I love an IT setup blog, so here is mine! I am fully aware that this makes me a bit strange. But, as someone who works with computers every day, there is a vague relevance to my work. Personally, the process of honing my setup has wasted a lot of my time over the years. Reading others' struggles with this I enjoy because I can see that it isn’t just me frittering away time tinkering. If I had known then what I know now I would have wasted less time and money on the wrong solutions. If this blog helps someone else waste less time, then great. If not, hopefully an obsessive IT tinkerer will get a sense of togetherness in our strange hobby.

Hardware

I use spatial data, so need slightly more oomph than the average user. Currently I have a desktop computer with 32GB RAM, an NVIDIA 3060 ti GPU, a Ryzen 7 8-core processor, 500GB of internal storage and 5TB of external storage. When I’ve saved the £350 to do so, I’ll buy another 64GB of RAM and a 2TB nvme disk. At the university there is a server (256GB RAM, 40 cores) that I can run parallel code for “big data” on. My personal laptop costs £250 and is there to do emails, netflix, and run windows when I need it to. I’ve got two normal-size screens, an external webcam, a loud but satisfying mechanical keyboard, and an ageing ACER mouse.

OS

I run the latest Ubuntu OS. Choosing a desktop Linux OS itself undoubtedly wastes a lot of time. Every time I update, I need to fiddle with my GPU driver to get the second monitor working again. Regularly I will need to run some unintuitive command to get my ethernet running again. Doing this is annoying but manageable in itself, but finding out how to fix these issues takes A LOT of time. In the two years since I switched from windows, I have probably spent two weeks troubleshooting problems that I would not have run into had I not switched.

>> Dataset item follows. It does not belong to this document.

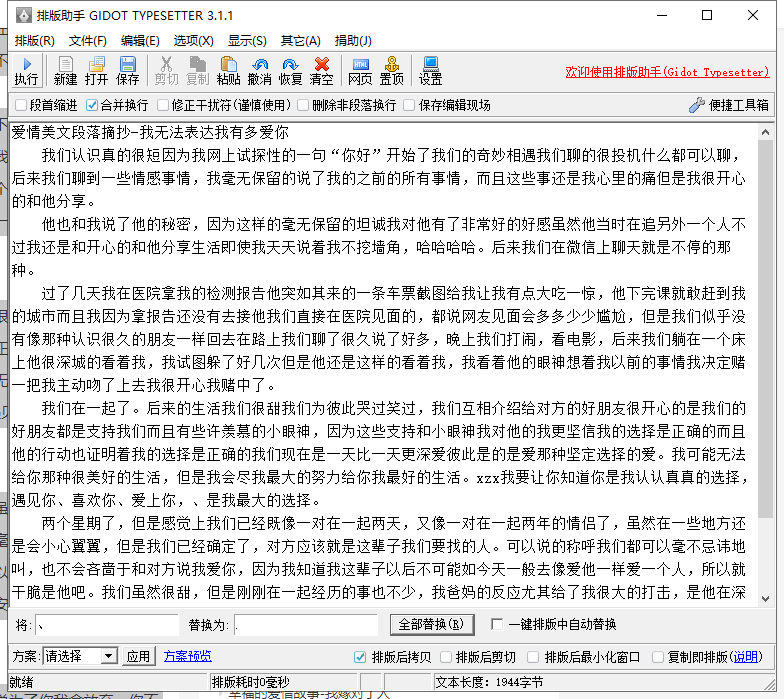The image size is (784, 699).
Task: Clear all text with 清空 icon
Action: click(x=321, y=71)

But through troubleshooting how to do things that happen under the hood on my windows laptop, I now understand how computers work better. This has undexpected benefits in the way I code and work. For anyone who wants to work with servers, starting on a linux OS will make the learning curve less steep. And I am yet to find a problem which demands a proprietary software not on linux to solve. Not to say that MS Word wouldn’t make things easier, especially to collaborate.

Whatever I run, it runs better on Ubuntu. There is a significant performance difference. What I don’t like on Windows is the need to sign in to an account to do anything. Data going back and forth from these accounts wastes network bandwidth and RAM, slowing everything down. And most important, it is free and unrestricted.

Software

R is my bread and butter. I use R Studio, the dedicated IDE, which has everything laid out where you need it. My theme of choice is Cobalt, but any dark theme with linting is, in my view, what you need. I do use the tidyverse for data frame manipulation, but mostly I try to use base R when possible which tends to be quicker. And the packages which I use all the time are terra and sf for spatial analysis, and ggplot2 for visualisation. Learning R takes time, and I am constantly finding out ways of writing my code in a more concise and legible way. In my experience, learning by constantly tackling new practical problems is the quickest way to improve fast.

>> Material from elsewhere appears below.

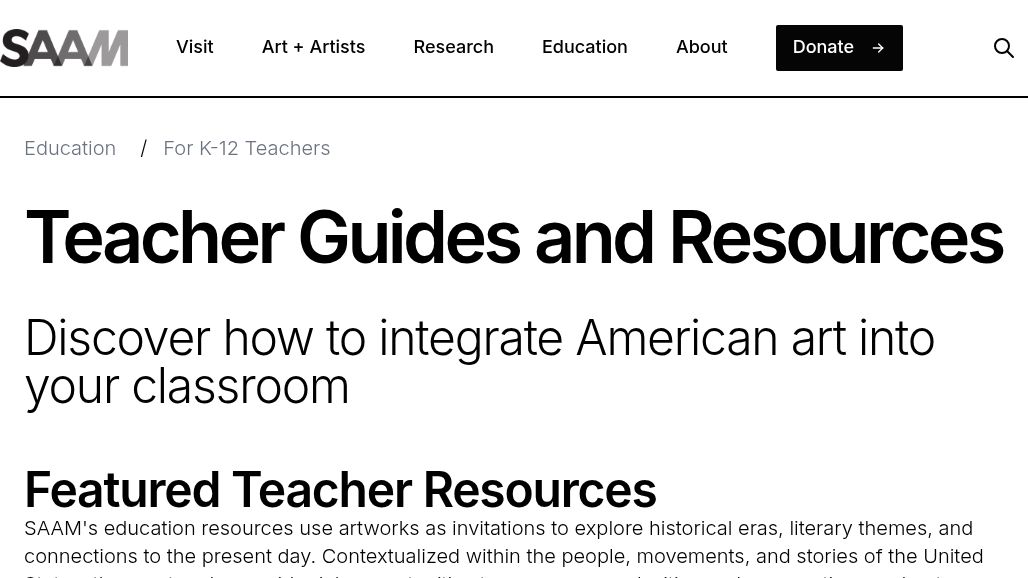Click the Discover how to integrate subtitle
This screenshot has width=1028, height=578.
480,361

I use R Markdown for articles, together with bookdown. This has become indispensable due to Zotero bibliographic software integration. I’m not sure if this saved me time with my PhD thesis - there was a learning curve which took time. But the whole process of integrating references, data, figures and text in the same folder made my academic work far more manageable. My results are replicable, and I now use it all the time and can’t imagine a better way.

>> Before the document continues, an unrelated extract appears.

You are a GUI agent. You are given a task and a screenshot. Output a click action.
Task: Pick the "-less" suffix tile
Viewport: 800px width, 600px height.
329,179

I use QGIS a lot. Mainly I’ll use QGIS to get a quick map to show a layer that I’m interested in with a baselayer. A bit of exploratory analysis, to understand the data that I’m working with. Any full analysis, or figures, I’ll do using R, but QGIS is a good starting point.

A text editor with lots of extensions. For any project that is not in R, or for working on remote PCs, I’ll use VS Code. Also for batch-editing text files.

I started using GIMP when I started working with raw satellite imagery data, to make nice true colour images from space. There is a world of possibilities, and I’m just getting started.

Most projects I will start with an R project, and host this on GitHub if there is an element of collaboration involved. GitHub desktop is a nice GUI so I don’t have to bother with git terminal commands (though I’m sure I’ll get into this eventually).

Browser-based so I’m not sure if it counts. But I’ve started using this recently to make nice/different looking text-based documents. There are lots of good templates, and I’m getting to grips with LaTeX through it.

I begrudgingly use Google drive. It has cheap-ish storage with an API to interface with code. This has become important for satellite imagery. But it is slow and annoying (why can’t you see how large a folder is?! Or how many files are in a folder without scrolling down?!)

And that’s about it. Next on the aspirational purchase list is an e-ink tablet for reading articles and books so I can remove a bit of glare from my life.